++++ EXTRACTED MATERIAL ++++

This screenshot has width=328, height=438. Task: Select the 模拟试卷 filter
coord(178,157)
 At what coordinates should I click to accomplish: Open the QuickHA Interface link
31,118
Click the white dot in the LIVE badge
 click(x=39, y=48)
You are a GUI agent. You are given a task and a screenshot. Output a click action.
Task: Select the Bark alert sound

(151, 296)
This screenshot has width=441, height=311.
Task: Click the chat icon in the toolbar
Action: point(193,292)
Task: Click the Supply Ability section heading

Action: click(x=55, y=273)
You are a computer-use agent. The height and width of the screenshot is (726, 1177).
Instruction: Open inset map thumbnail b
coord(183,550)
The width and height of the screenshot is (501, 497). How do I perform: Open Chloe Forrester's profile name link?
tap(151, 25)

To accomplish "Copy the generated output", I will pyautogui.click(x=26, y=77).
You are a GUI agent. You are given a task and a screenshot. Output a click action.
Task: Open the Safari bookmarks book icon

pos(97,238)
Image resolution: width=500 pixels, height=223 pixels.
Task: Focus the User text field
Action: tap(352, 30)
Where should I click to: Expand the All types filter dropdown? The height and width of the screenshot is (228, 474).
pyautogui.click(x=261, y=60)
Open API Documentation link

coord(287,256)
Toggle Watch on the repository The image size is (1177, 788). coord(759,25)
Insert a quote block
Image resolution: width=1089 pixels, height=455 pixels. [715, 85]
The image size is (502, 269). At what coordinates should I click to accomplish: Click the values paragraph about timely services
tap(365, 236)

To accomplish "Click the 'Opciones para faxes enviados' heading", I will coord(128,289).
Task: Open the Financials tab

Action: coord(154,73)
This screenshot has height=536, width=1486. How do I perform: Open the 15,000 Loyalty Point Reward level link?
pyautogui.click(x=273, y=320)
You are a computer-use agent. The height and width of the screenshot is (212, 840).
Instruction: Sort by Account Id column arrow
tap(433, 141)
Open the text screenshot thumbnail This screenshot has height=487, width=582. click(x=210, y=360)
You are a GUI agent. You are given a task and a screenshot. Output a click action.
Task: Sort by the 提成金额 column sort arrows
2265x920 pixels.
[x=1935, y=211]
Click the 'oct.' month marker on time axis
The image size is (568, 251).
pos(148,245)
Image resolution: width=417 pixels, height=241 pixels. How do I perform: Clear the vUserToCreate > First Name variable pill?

++++

EXERCISE: Give solely the number of lines in the data that contain the string "computer".

ANSWER BELOW: 2